Eu estava na Sumaré. Sabe, a avenida que corta Perdizes. Não? Enfim, eu estava lá. Estava chovendo pra caramba e as faixas em direção à Avenida Antártica estavam paradas, abarrotadas de carros. Eu já sabia que alguma coisa estranha acontecia porque tinha visto, alguns dias antes no noticiário, o cordão de isolamento da região ali da Vinte e Cinco e a sucessiva evacuação da área ao entorno do Anhangabaú.

Estava de carro?

Não, claro que não. Eu estava no ônibus, voltando pra casa. O engraçado é que as faixas recém-instaladas, exclusivas, também estavam absolutamente travadas. Eu pensei: “Poxa, deve ter acontecido algum acidente lá na frente, né.”, então nem me dei ao trabalho de ligar coisa com coisa. Foi abafado, entende? O incidente no meio da Vinte e Cinco. Ninguém sabia que eram… zumbis. Pensávamos que eram cracudos.

Cracudos?

Usuários de crack. Nunca viu na TV, a cracolândia de São Paulo?
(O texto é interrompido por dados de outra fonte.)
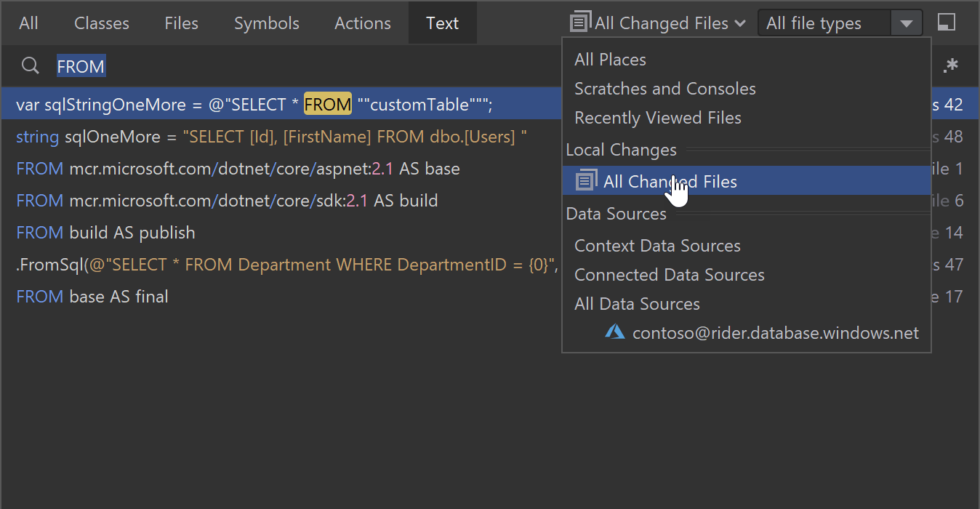The height and width of the screenshot is (509, 980).
Task: Select the Files tab
Action: pos(182,23)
Eles pareciam zumbis, normalmente. Só que eram cracudos.

E você trabalhava em quê, antes de tudo?

Eu era auxiliar de enfermagem, no H.C.. E seu português é péssimo.

Desculpe. Mas não existe uma linha de metrô bem próxima ao Hospital das Clínicas? Por que você estava na Sumaré?

O que é? Interrogatório policial? Enfim, eu fui sim para a Sumaré, mas porque eu tinha marcado de me encontrar com meu noivo no Parque da Água Branca. Se eu fosse pela Sumaré, andaria menos. Deus, faz tanto tempo...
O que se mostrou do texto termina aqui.